A deconstruction has to have at least some elements of the genre it is deconstructing, but there is a fine line. It has to fundamentally criticize the tropes of the genre, playing them straight and demonstrating the actual consequences of the genre's tropes (good or bad). However, even standard genre pieces often do that to at least some of their genre conventions. What about works that were meant to be deconstructions, but didn't go far enough? Or works that were never meant to be deconstructions, but ended up as being viewed as such? What about works that crank up the tropes to the point of parody yet are ambiguous on whether or not they are criticizing the tropes? What about works that merely play the conventions for realism, with no critical intent on the part of the creator, yet can still clearly be read as criticisms?

Basically, there are many questions that can be raised about what counts as a deconstruction.

There are at least three potential subtypes of Indecisive Deconstruction:

  • Unintentional Deconstruction, where the work can be read as a criticism of the tropes it plays straight, even if there is no critical intent on the part of the author (or the author has not expressed any critical intent whatsoever).

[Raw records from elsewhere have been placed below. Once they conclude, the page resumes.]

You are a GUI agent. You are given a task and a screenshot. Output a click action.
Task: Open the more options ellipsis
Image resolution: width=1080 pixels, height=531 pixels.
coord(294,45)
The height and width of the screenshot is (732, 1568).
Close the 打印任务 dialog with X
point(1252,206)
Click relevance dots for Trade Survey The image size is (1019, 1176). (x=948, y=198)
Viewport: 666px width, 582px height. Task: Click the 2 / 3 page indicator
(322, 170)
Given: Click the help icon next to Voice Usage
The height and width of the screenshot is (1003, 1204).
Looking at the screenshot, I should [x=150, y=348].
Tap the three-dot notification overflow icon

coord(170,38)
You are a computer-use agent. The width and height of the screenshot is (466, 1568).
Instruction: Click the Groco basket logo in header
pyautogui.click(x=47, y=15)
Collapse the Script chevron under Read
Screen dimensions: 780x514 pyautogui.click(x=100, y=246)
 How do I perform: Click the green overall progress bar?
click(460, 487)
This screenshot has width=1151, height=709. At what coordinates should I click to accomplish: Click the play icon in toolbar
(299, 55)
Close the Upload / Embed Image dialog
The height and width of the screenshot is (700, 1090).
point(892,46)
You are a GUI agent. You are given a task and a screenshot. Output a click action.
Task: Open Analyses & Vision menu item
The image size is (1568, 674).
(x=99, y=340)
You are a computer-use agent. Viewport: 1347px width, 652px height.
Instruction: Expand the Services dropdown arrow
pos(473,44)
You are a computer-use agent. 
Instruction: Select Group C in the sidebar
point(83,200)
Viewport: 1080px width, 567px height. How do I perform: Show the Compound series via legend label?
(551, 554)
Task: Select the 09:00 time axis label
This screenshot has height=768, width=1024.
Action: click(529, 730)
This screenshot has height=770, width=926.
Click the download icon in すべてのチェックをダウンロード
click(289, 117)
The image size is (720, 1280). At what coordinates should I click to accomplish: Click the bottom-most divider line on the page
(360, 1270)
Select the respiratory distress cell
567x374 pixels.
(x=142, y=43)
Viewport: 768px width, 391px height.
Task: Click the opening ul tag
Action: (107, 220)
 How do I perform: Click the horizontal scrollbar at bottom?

Half-Life, as stated below, can be read as a deconstruction of the Trope Codifier Doom, but the authors have never implied any critical intent. Twilight can also be read as a deconstruction of traditional romances, because Edward is sometimes seen as an abusive, manipulative control freak, yet Stephenie Meyer has stated she believes Edward is the perfect boyfriend (thus, no critical intent exists). It should be marked that this type of deconstruction can be either a product of very attentive and intuitive (sometimes naive) writing or the product of writing so bad that the author doesn't even understand the context and consequences of their own work.
  • Partial Deconstruction, where the work deconstructs several tropes, but whether or not it actually criticizes the tropes essential to the genre (or enough of the tropes essential to the genre) is debatable. This category exists for Genre Films that throw in some deconstructed tropes but may not be deconstructions of their genre. This can be intentional or unintentional on the part of the author but can be effective or not depending on the nature and purpose of the work. This often depends on which genre the work is classified as; sometimes it becomes incidental as an author intends to deconstruct one genre but actually ends up writing it for another (a lot of tropes are common to many genres, but are only essential to a limited number).
  • Attempted Deconstruction, where the work postures as a Genre Deconstruction but isn't. This is the reverse of Unintentional Deconstruction; deconstructive intent is present, but the deconstruction is hampered by too many tropes being played straight. Scream (1996) fits here. Arguably, some of the Darker and Edgier Dark Age Comic Books (which [mostly unsuccessfully] attempted to emulate Watchmen and The Dark Knight Returns) also fit under this category. This is either the result of bad writing where the author doesn't really understand the consequences of the tropes they are deconstructing, or the result of a series where an author starts off with one idea but then changes to settle in another (this doesn't mean that the work is badly written, just that its purpose changed over time).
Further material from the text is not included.